PASSAGE:
GUERRE EN UKRAINE : COMMENT LA RUSSIE PARVIENT À CONTOURNER LES SANCTIONS. ( Elucid – 22/03/23)

Une véritable armada de navires fantômes achemine le pétrole russe vers le reste du monde,
avec la bénédiction de la Chine, de la Turquie ou de l’Inde. De ce fait, l’économie russe
souffre très peu, au point qu’elle pourrait connaître une légère croissance en 2023.

Une véritable armada de navires fantômes achemine le pétrole russe vers le reste du monde,
avec la bénédiction de la Chine, de la Turquie ou de l’Inde. De ce fait, l’économie russe
souffre très peu, au point qu’elle pourrait connaître une légère croissance en 2023. La Russie
a beaucoup plus d’amis que l’Occident ne le croit : l’Arménie, qui importe des milliers de
téléphones portables ; les Émirats arabes unis, qui expédient aux Russes des semi-
conducteurs américains ; ou encore la Chine, qui expédie des équipements militaires à des
sociétés russes frappées par les sanctions.
Grâce à une véritable armada de navires « fantômes », qui arrivent vides et repartent chargés de
pétrole, la Russie semble bien supporter les sanctions occidentales et pourrait même connaître
une croissance en 2023. Selon les estimations de janvier du FMI, le PIB de la Russie pourrait
croître de 0,3 % en 2023, alors que les prévisions d’octobre annonçaient une baisse de 2,3 % en
conséquence des lourdes sanctions économiques.
Selon le FMI, l’économie russe est soutenue par les exportations de pétrole qui continuent à lui
procurer des gains importants, et parce qu’elle parvient à contourner les sanctions commerciales.
Différentes enquêtes ont en effet montré que la Russie avait réussi à contourner les sanctions au
fil du temps, notamment grâce à l’aide de pays tiers (qui eux n’ont aucune obligation à respecter
ces sanctions) tels que la Chine, l’Inde et la Turquie.

Comme l’explique Bloomberg, une petite armada de pétroliers est apparue pour aider la Russie à
contourner les sanctions. Aujourd’hui, des centaines de navires-citernes prennent des mesures
pour dissimuler leur destination aux regards indiscrets. Mais leurs itinéraires détournés
n’échappent pas à la vigilance des analystes des routes commerciales. Selon les données
collectées par Kpler, un nombre record de 311 navires de taille moyenne ont récemment été vus
en train de naviguer sans cargaison ni destination, tels des vaisseaux fantômes, contre une
moyenne de 14 navires de ce type à n’importe quel moment avant cette année. Selon CNN, la
taille de cette flotte fantôme atteindrait environ 600 navires, soit environ 10 % du nombre total de
grands pétroliers. Et les chiffres continuent de grimper.
D’autres produits connaissent le même cheminement tortueux ; les machines à laver par exemple
et les puces informatiques, qui arrivent en Russie via trois pays d’Asie : Arménie, Kazakhstan,
Kyrgyzstan. Le Kazakhstan, notamment, importe quatre fois plus de machines à laver
européennes qu’à la même période l’année dernière. Et ses échanges avec la Russie ont doublé.
Selon les informations recueillies par Trade Monitor et compilées par Bloomberg, les
importations russes en général sont largement revenues à leur niveau d’avant-guerre (2020), et
l’analyse des données commerciales suggère que des circuits intégrés avancés fabriqués dans
l’UE et dans d’autres pays alliés sont expédiés en Russie via des pays tiers tels que la Turquie ou
les Émirats arabes unis (EAU).

CONSIGNE:
Dans l'article sur le contournement des sanctions par la Russie, recopiez s'il vous plaît la partie qui s'ouvre sur les mots contenant « Selon le FMI, l’économie » et se referme sur « et la Turquie. », en substituant « États tiers » à « pays tiers ». Servez-vous uniquement de l'article.

[Entrées sur l'emplacement des objets]
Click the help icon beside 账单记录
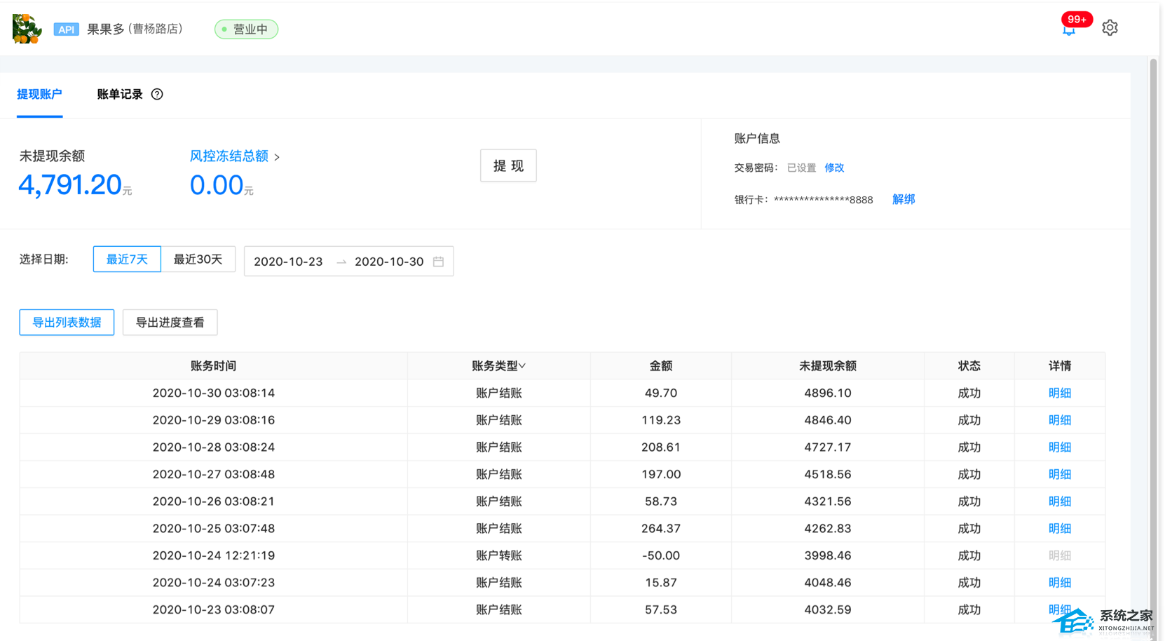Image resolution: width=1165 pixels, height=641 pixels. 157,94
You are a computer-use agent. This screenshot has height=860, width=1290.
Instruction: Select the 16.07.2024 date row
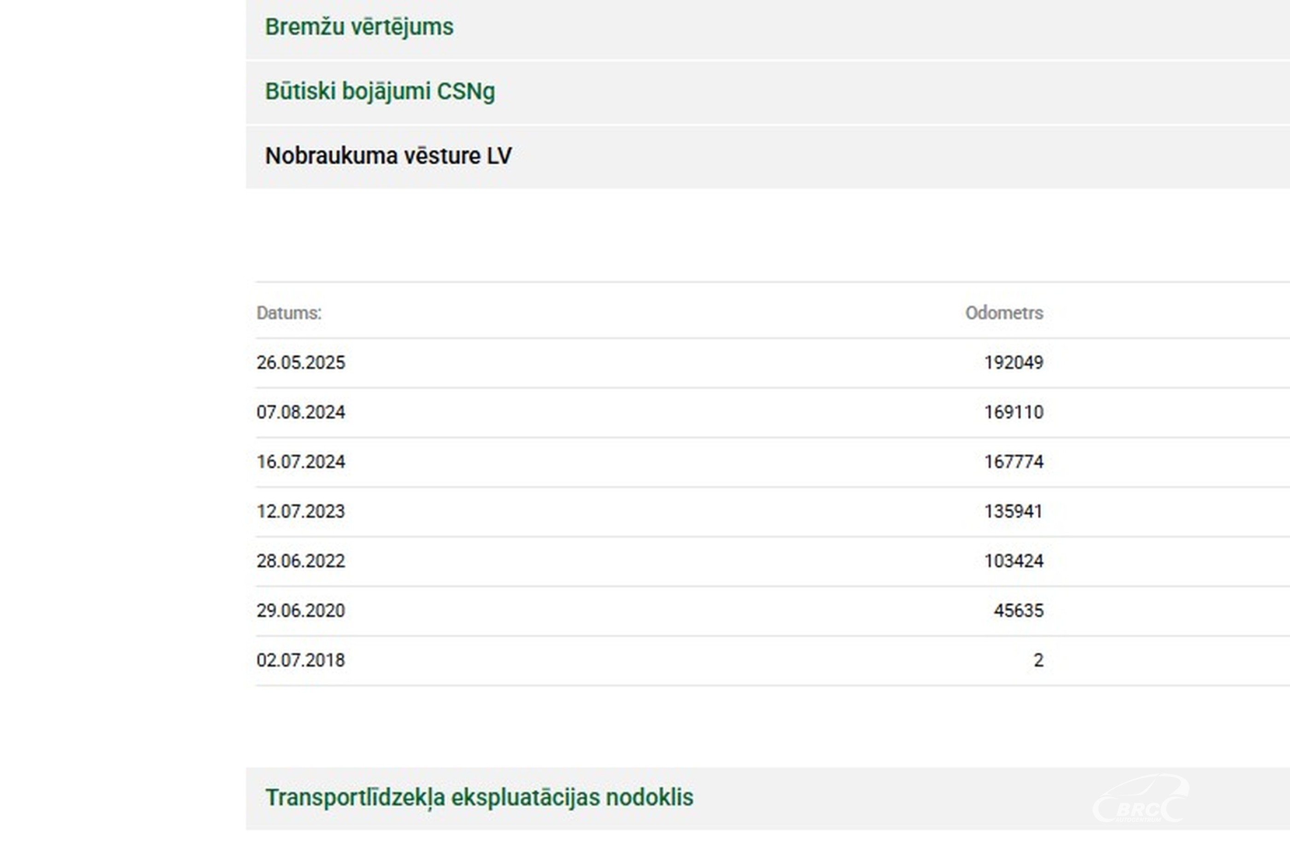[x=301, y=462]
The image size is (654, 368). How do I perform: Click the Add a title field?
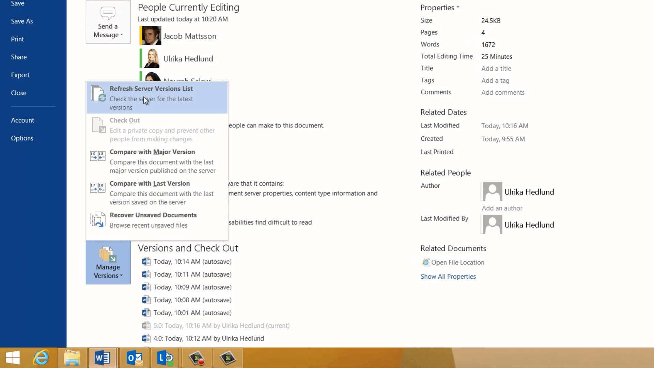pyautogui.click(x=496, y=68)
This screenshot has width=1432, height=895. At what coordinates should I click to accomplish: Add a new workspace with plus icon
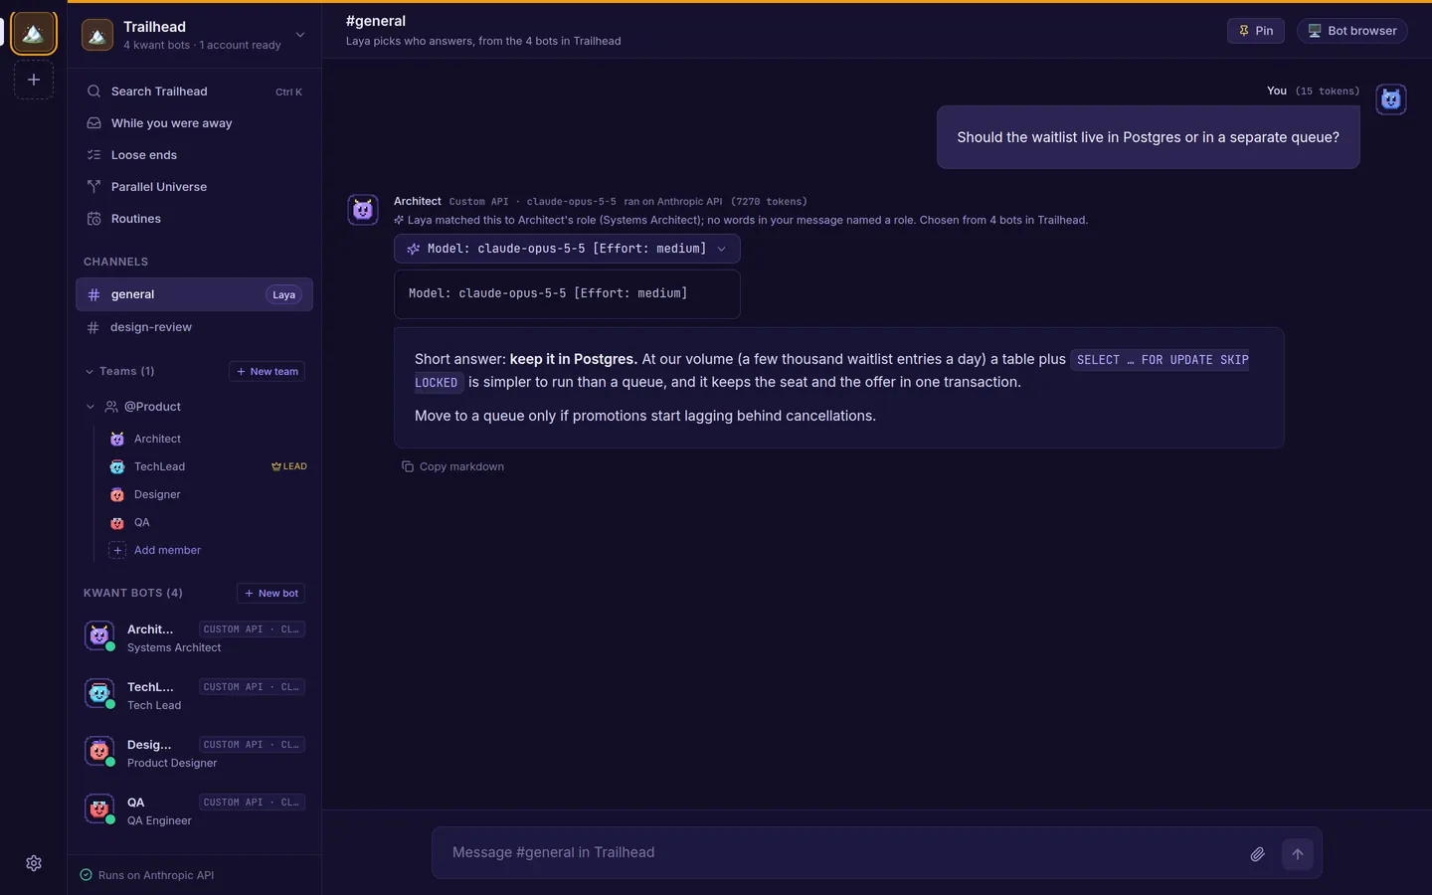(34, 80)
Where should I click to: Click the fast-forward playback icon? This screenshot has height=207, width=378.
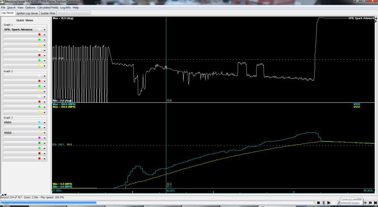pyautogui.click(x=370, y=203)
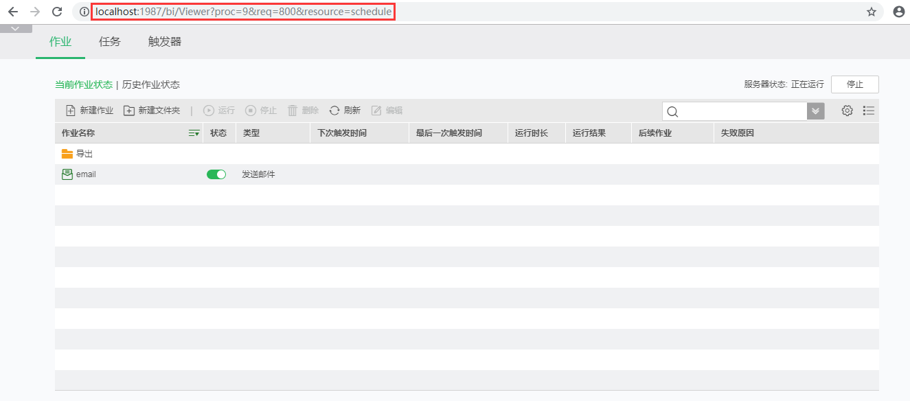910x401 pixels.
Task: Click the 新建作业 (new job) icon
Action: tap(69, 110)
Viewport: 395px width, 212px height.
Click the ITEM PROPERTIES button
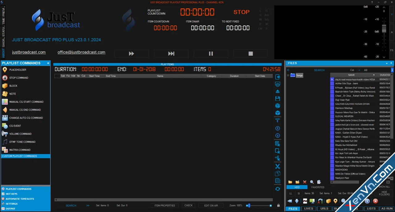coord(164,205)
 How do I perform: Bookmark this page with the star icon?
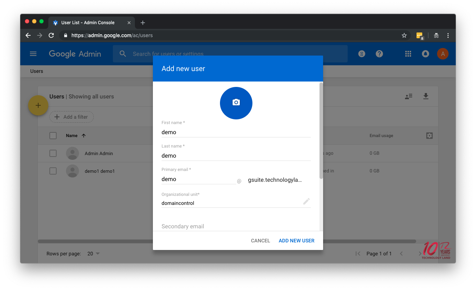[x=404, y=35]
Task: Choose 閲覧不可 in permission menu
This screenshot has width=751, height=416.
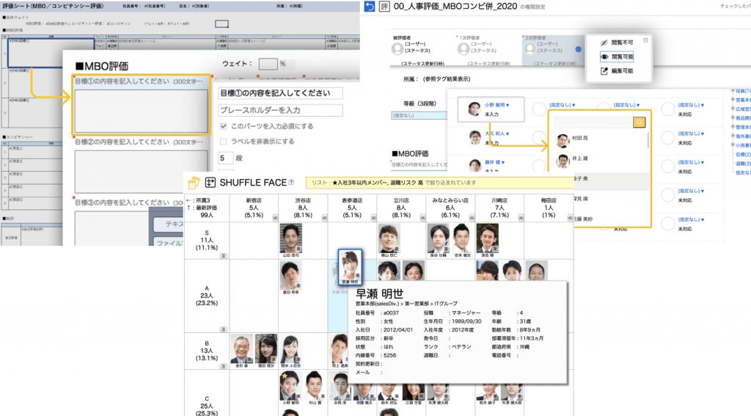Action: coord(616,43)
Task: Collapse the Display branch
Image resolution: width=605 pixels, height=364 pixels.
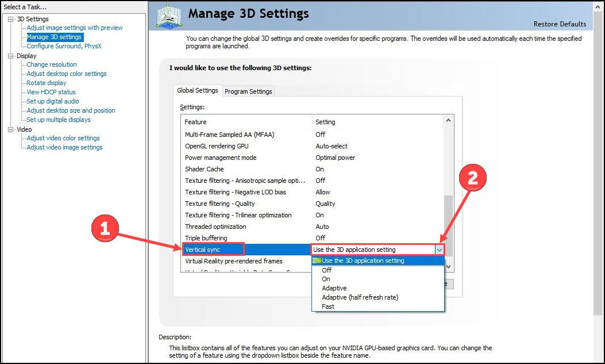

RÉSULTAT:
Selon le FMI, l’économie russe est soutenue par les exportations de pétrole qui continuent à lui
procurer des gains importants, et parce qu’elle parvient à contourner les sanctions commerciales.
Différentes enquêtes ont en effet montré que la Russie avait réussi à contourner les sanctions au
fil du temps, notamment grâce à l’aide de États tiers (qui eux n’ont aucune obligation à respecter
ces sanctions) tels que la Chine, l’Inde et la Turquie.